Carne salada, così è (quasi) sparita la tradizione trentina 

Il Caso della settimana. Oltre alla materia prima dal Sudamerica, anche la lavorazione si è piegata al mercato con siringatura e “zangolature” che bombano la carne di acqua e sale


Luca Petermaier


Trento. Povera carne salada trentina. Prodotta ormai quasi esclusivamente con carni sudamericane, “maltrattata” dal disciplinare del marchio “Qualità Trentino” che la tutela meno di qualsiasi altro insaccato e pure lavorata ormai senza il minimo rispetto della tradizione centenaria che l’ha resa un prodotto di nicchia del Basso Trentino.

Dell’origine della materia ci siamo occupati ieri. Riassumendo: in Trentino la “vera” carne salada trentina è praticamente scomparsa. Ormai la carne viene quasi completamente importata da allevamenti di bovini del Sudamerica e poi acquistata dai produttori locali.

Carne surgelata

Il disciplinare del marchio “Qualità Trentino” lascia liberi i produttori di comprare la carne dove vogliono, ma pone un divieto: no a carni surgelate. Divieto che rimane solo sulla carta: le carni vengono surgelate dall’altra parte del pianeta, trasportate sulle navi in Europa e da qui finiscono nelle celle frigo dei nostri produttori, dove vengono scongelate e lavorate. Ecco, quest’ultimo passaggio (la cosiddetta “salagione”) compie il miracolo: poiché questa lavorazione in loco altera lo stato fisico del prodotto, allora quella carne è come se non fosse mai stata surgelata. Con una doppia beffa per il consumatore: pur essendo carne marchiata “Qualità Trentino”, sull’etichetta non c’è traccia né dell’origine né del fatto che sia un prodotto scongelato.

Salagioni fai-da-te

Meno male - vien da consolarsi - che almeno la tradizione della salagione viene rispettata. In fin dei conti - qualcuno potrebbe obiettare - di carne trentina non ce n’è abbastanza e dunque va acquistata da fuori. L’importante è che (trattandosi di un prodotto trasformato) questa trasformazione avvenga rispettando la procedura tradizionale. E qui casca l’asino un’altra volta. Vediamo perché.

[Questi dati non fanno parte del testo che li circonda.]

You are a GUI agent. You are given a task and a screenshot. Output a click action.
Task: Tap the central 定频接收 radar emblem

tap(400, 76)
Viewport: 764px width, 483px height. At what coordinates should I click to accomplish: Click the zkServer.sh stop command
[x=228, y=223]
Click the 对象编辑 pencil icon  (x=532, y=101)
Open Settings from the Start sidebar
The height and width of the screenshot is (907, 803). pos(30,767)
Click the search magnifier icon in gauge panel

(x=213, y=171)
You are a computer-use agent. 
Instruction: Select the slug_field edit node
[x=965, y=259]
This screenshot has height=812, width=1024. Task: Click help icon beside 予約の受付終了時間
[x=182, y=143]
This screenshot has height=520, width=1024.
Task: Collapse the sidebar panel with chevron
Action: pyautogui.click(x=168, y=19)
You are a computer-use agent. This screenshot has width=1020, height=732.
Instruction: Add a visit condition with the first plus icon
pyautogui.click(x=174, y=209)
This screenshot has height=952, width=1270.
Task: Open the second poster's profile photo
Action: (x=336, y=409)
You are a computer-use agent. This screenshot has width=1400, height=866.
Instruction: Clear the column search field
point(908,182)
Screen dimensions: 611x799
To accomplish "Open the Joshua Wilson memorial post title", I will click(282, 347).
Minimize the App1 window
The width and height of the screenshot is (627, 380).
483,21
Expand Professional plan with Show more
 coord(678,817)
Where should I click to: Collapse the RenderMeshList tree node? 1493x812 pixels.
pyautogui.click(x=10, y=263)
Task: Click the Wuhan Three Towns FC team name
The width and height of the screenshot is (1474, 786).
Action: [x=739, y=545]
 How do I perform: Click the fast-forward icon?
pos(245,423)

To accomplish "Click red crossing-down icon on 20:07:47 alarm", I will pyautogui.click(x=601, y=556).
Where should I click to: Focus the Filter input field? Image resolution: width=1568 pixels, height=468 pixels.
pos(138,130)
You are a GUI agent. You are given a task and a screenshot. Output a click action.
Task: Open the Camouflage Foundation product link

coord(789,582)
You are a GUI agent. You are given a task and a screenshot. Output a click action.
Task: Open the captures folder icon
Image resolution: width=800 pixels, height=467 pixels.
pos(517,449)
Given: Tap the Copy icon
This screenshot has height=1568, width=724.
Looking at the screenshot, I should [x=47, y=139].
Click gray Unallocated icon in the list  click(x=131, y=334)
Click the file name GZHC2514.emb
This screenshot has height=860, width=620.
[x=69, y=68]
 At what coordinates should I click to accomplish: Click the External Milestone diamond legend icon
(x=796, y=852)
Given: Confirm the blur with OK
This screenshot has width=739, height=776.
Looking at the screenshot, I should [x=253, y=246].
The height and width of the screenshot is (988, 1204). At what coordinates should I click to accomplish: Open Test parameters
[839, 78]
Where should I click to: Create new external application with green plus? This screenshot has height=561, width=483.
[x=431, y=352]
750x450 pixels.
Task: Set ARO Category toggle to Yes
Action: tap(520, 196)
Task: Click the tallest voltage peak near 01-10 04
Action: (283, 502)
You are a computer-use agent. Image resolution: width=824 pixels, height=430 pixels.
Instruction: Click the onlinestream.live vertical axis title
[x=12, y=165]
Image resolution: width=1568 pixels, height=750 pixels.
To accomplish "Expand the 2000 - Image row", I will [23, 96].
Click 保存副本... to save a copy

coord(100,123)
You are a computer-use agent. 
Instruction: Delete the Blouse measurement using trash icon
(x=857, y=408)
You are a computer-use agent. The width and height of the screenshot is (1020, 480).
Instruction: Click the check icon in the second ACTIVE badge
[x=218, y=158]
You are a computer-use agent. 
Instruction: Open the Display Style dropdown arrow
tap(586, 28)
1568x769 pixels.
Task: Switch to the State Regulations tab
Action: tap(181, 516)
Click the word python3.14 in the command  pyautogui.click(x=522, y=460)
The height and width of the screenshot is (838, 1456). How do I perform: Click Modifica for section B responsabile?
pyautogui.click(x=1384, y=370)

La salagione con il metodo tradizionale prevede che la carne di manzo salata e aromatizzata sia messa a macerare per circa un mese. Si tratta della cosiddetta lavorazione “a secco”. Questa macerazione naturale porta ad un rilascio graduale dei liquidi in eccesso presenti nelle fibre della carne, lasciandola naturalmente tenera, asciutta e di un inconfondibile marrone scuro.

Siringature e zangolature

Lo stesso disciplinare del marchio “Qualità Trentino” descrive questa lavorazione, vietando di ricorrere alla cosiddetta “siringatura”, ovvero l’immissione del sale in forma liquida (diluito con acqua) attraverso degli aghi. Il disciplinare, tuttavia, non vieta un’altra lavorazione che si chiama “zangolatura”. Di cosa parliamo? Di quel processo per cui la carne viene inserita in un contenitore (la zangola) che viene riempito di acqua salata fino a che il pezzo di carne non l’ha assorbita. Il risultato è una carne più voluminosa, ma dal colore rosso intenso e non marrone e soprattutto che - una volta messa in padella - perde tutto il liquido e si restringe in modo evidente. «Si tratta - spiega Massimo Cis, produttore di salumi di Bezzecca e “custode” della tradizione - di un prodotto più economico ma totalmente difforme dalla tradizione. Inoltre il marchio “Qualità Trentino” non prevede alcun obbligo di indicazione sull’origine della carne e sul metodo di lavorazione. Noi, qui nel Basso Sarca, abbiamo invece creato una denominazione comunale che impone la lavorazione tradizionale».